Biomica’s immuno-oncology program is based on the premise that the gut microbiome affects the efficacy of cancer immunotherapy. The study is pending approval by Israel’s Ministry of Health.
Rambam Health Care Campus recently signed a clinical trial agreement with Evogene Ltd. subsidiary Biomica Ltd., an emerging biopharmaceutical company developing innovative microbiome-based therapeutics for initiating a first in-human proof-of-concept (POC) for BMC128, Biomica’s drug candidate.
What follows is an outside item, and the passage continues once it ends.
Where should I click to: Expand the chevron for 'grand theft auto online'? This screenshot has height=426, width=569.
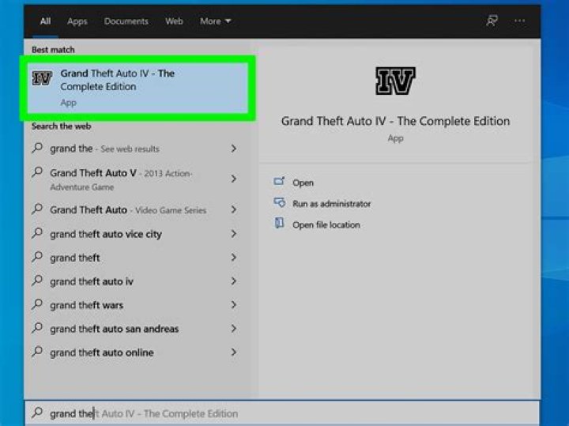[x=234, y=352]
The study is designed primarily to evaluate the safety and tolerability of Biomica’s microbiome-based immuno-oncology drug for patients with non-small cell lung cancer, melanoma, or renal cell carcinoma. The study is being carried out in combination with immune checkpoint inhibitor (ICI) immunotherapy. Immune checkpoints prevent immune responses from being so strong that they destroy healthy cells in the body.
Dr. Ruth Perets, Deputy Director of the Division of Oncology, Director of Phase 1 Clinical Trials in Oncology, and Head of the Women’s Cancer Research Lab, stated, “We are thrilled to lead this clinical trial, aiming to target the important issue of ICI resistance. Immune checkpoint inhibitors have revolutionized the field of oncology, providing prolonged survival in many malignancies. However, resistance to ICI eventually occurs in most patients, and evidence suggests that the gut microbiota (microorganisms, including bacteria, that live in the digestive tracts of humans) plays a role in ICI resistance. We are excited to the test the ability of BMC128 to overcome ICI resistance and help provide patients with meaningful and long responses to treatment.”
Dr. Elran Haber, the CEO of Biomica, said, “We are very excited to work with one of Israel’s leading healthcare institutions, Rambam Health Care Campus, and we look forward to initiating our first in-human POC study for BMC128. Based on the compelling preclinical results achieved to date, we are thrilled to take this next step in advancing BMC128 through the clinical development process. We hope that this important collaboration will be followed by further partnerships with additional leading medical institutions.”